Goal => Copy everything from the line containing "Where should I" down to the end of the items, swapping "sidebar" for "side panel" and leaving everything else unchanged. Omit the pictures.

(Recorded data)
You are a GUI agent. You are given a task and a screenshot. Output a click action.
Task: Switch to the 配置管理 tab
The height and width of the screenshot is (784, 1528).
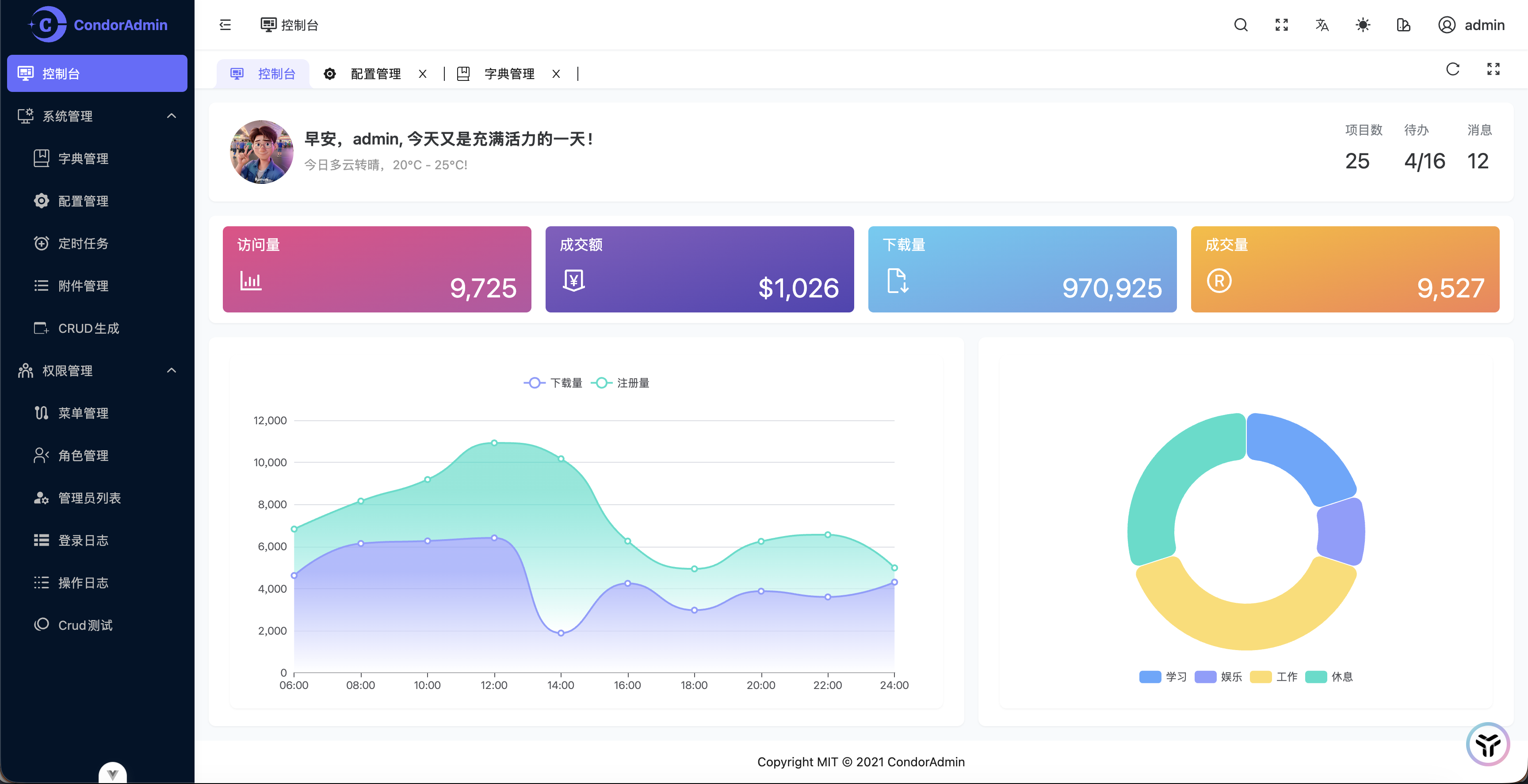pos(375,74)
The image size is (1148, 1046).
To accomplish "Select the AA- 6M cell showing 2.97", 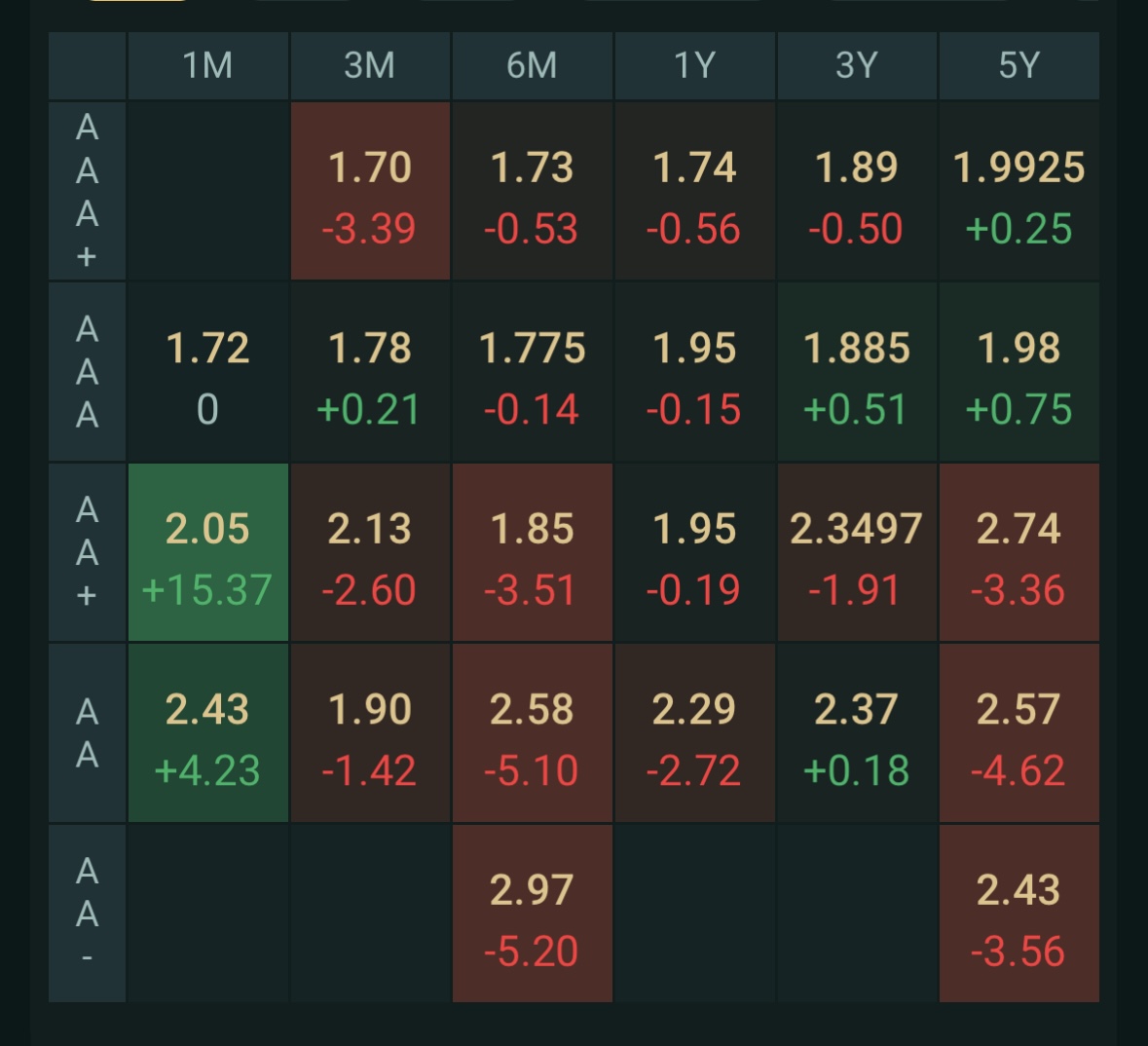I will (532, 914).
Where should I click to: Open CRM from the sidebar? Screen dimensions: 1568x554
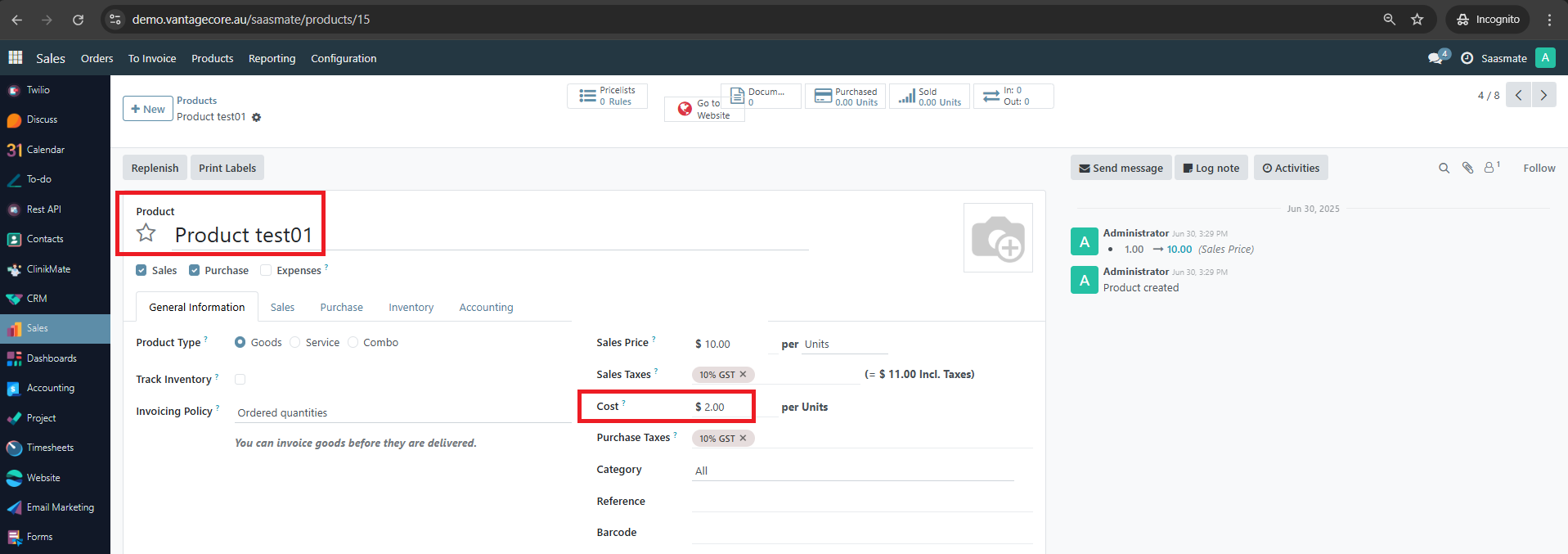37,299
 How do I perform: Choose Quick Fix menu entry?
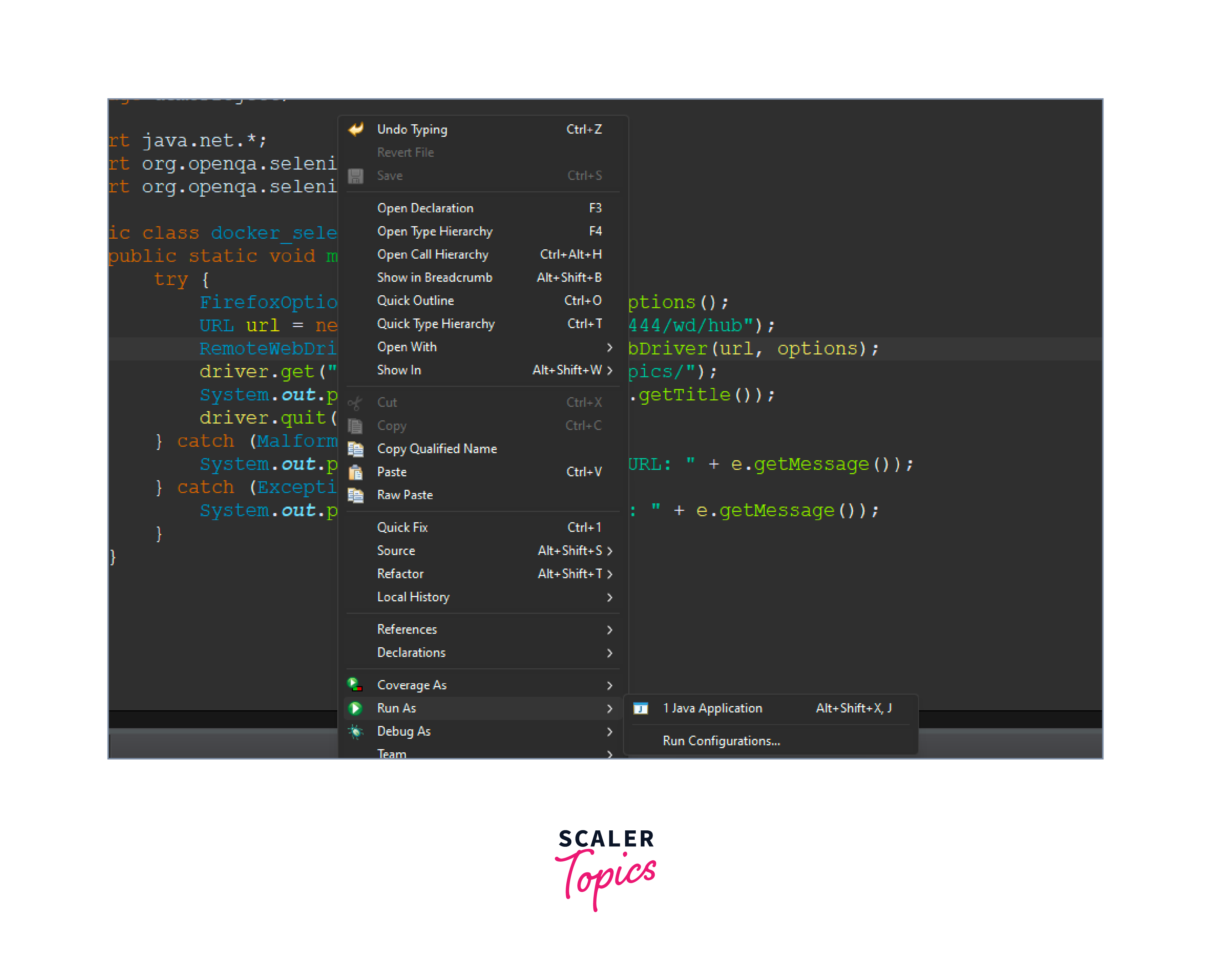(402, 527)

Right answer =>
Where should I click to: Open CRM from the side panel? Screen dimensions: 1568x554
37,299
 How do I perform: Choose Quick Fix menu entry?
(402, 527)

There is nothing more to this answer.